Dal 12 dicembre 2017 sarà applicabile l’articolo 110bis del Codice dei dati personali secondo il quale:
1. Nell’ambito delle finalita’ di ricerca scientifica ovvero per scopi statistici puo’ essere autorizzato dal Garante il riutilizzo dei dati, anche sensibili, ad esclusione di quelli genetici, a condizione che siano adottate forme preventive di minimizzazione e di anonimizzazione dei dati ritenute idonee a tutela degli interessati.
2. Il Garante comunica la decisione adottata sulla richiesta di autorizzazione entro quarantacinque giorni, decorsi i quali la mancata pronuncia equivale a rigetto. Con il provvedimento di autorizzazione o anche successivamente, sulla base di eventuali verifiche, il Garante stabilisce le condizioni e le misure necessarie ad assicurare adeguate garanzie a tutela degli interessati nell’ambito del riutilizzo dei dati, anche sotto il profilo della loro sicurezza».
Come ho scritto, si tratta di una norma che infligge un colpo durissimo alla ricerca medica e a quella genetica in particolare perché oltre a richiedere il consenso del donatore al trattamento dei dati personali, inserisce un ulteriore, specifico passaggio autorizzativo gestito dal Garante dei dati personali.
Si è detto, infatti, che l’articolo 110bis consente il riuso dei dati sanitari senza il consenso dell’interessato. Questo non è vero perché la norma riguarda “soltanto” l’associazione fra generalità di un soggetto e i dati sanitari che lo riguardano. E si “limita” a sottoporre ad autorizzazione il riuso dei dati ma senza incidere sulla disciplina generale del consenso da parte dell’interessato. In altri termini, per fare ricerca scientifica e riutilizzare le informazioni sui pazienti serve ancora il consenso al trattamento dei dati sensibili.

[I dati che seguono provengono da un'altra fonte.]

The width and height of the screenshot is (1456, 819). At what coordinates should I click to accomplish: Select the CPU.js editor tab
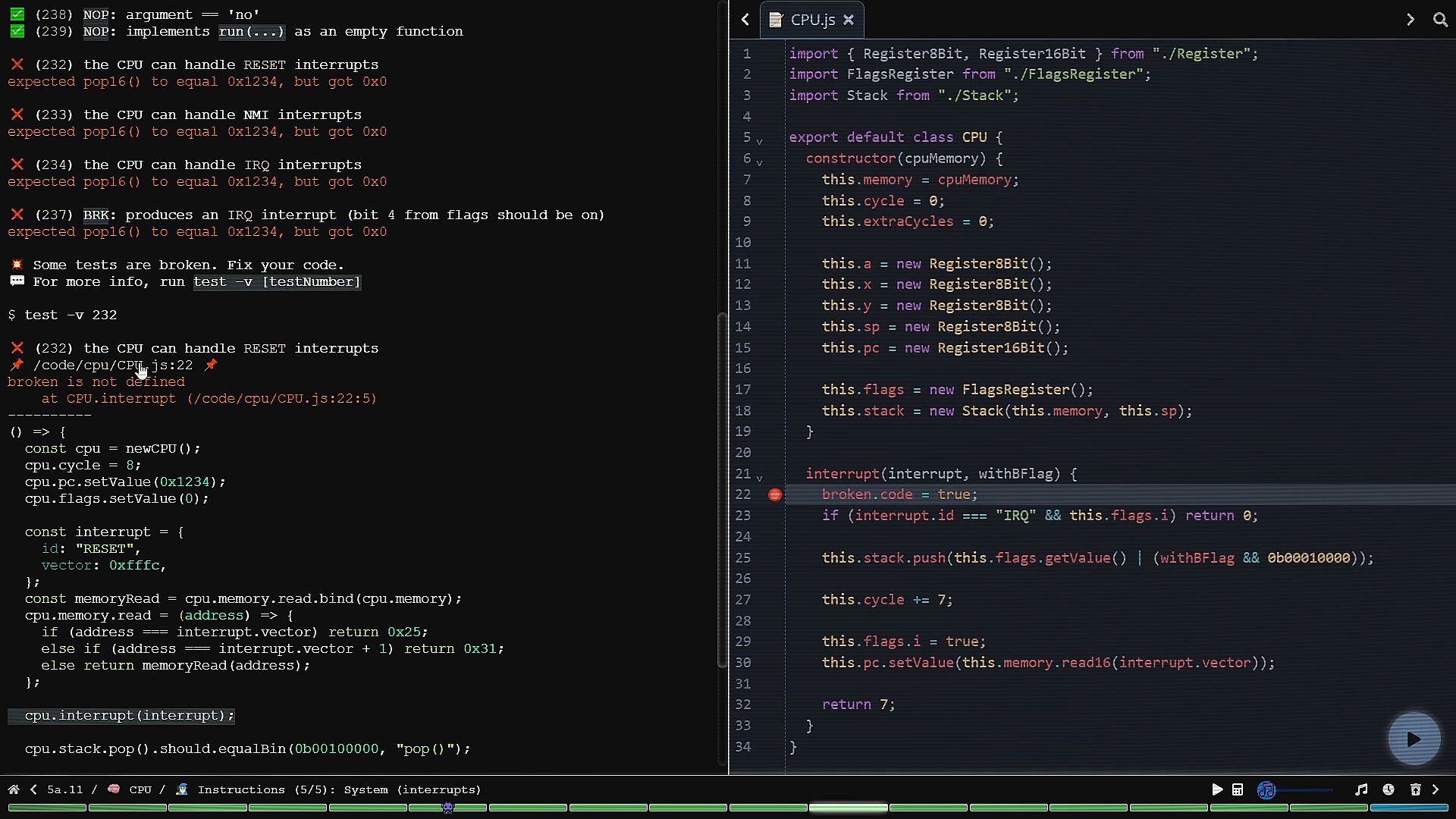[x=811, y=20]
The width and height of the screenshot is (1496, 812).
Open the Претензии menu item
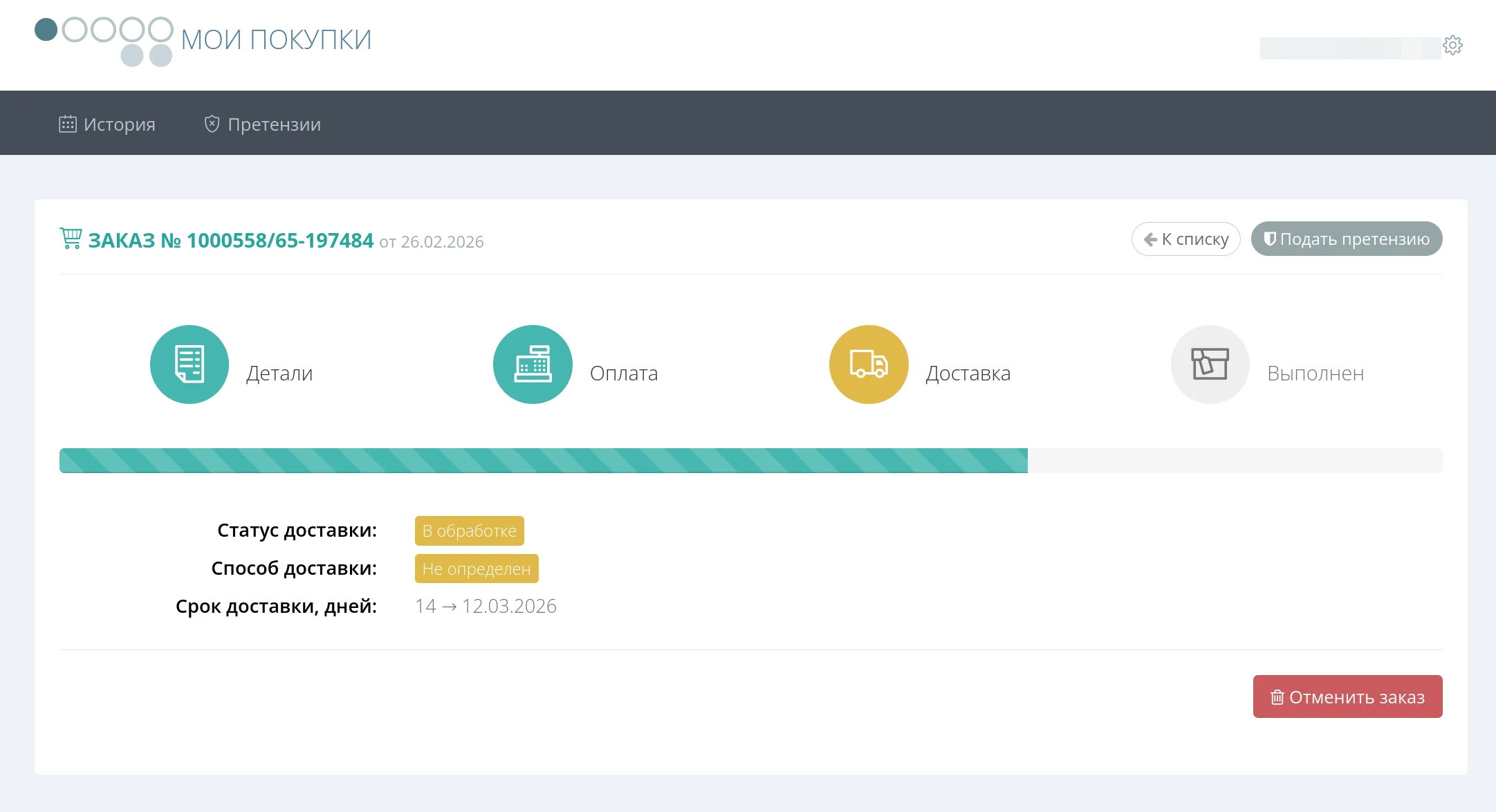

Scandalo divieto di riuso dei dati genetici a parte, il problema creato dall’articolo 110bis è il divieto di riutilizzare i dati identificativi del donatore in associazione a quelli sanitari in ulteriori progetti di ricerca.
Molto spesso i ricercatori non hanno bisogno di conoscere l’identità dei donatori di campioni o dei pazienti. Anche negli studi che implicano l’analisi della familiarità può essere sufficiente conoscere le relazioni di parentela e non le generalità dei soggetti. Si tratta dunque di dati anonimizzati all’origine e dunque non soggetti al Codice dei dati personali e al GDPR.
A volte, tuttavia, il trattamento delle generalità dei soggetti analizzati è inevitabile, come nel caso di ricerche su pazienti affetti da malattie rare il cui numero è estremamente basso o quello di studi geograficamente localizzati.
Dunque, il divieto di riuso di dati personali associati a dati sanitari o clinici limita proprio quelle aree di ricerca che, per la loro particolarità, richiederebbero maggiore attenzione e possibilità di operare con maggiore efficienza.
E, già che parliamo di efficienza, non è certo razionale creare un collo di bottiglia come quello della obbligatoria autorizzazione del Garante – basata sul silenzio rigetto – per valutare se la minimizzazione o l’anonimizzazione dei dati personali sia effettivamente tale.
Innanzi tutto, “minimizzazione” e “anonimizzazione” sono due concetti diversi, con diverse conseguenze in termini di protezione dei dati personali dell’interessato:
- “Minimizzazione dei dati” significa che il donatore è ancora identificabile, ma che viene trattato soltanto un sottoinsieme dei dati sensibili che lo riguardano nel rispetto del Codice dei dati personali e del GDPR.
- “Anonimizzazione dei dati” significa che il donatore non è più identificabile e che dunque possono essere trattati tutti i dati che lo riguardano senza più dover osservare il Codice dei dati personali e il GDPR.
Invece la norma pone le due opzioni allo stesso livello e le tratta allo stesso modo, senza tenere conto che il trattamento “minimizzato” è potenzialmente più pericoloso di quello “anonimizzato”.
In secondo luogo, c’è il pericolo concreto che il Garante adotti un “principio di precauzione” che, nei casi dubbi o limite, porterà un diniego dell’autorizzazione.
Oramai, purtroppo, la norma c’è e tocca aspettare che, con i tempi della giustizia, qualche sentenza la disapplichi o la cancelli.
Ma nel frattempo spero che mai, nemmeno in un caso il Garante dei dati personali ricorra al silenzio rigetto per negare un’autorizzazione.
Sarebbe troppo forte il timore che un comportamento del genere possa essere motivato da inerzia colpevole piuttosto che da irricevibilità della richiesta.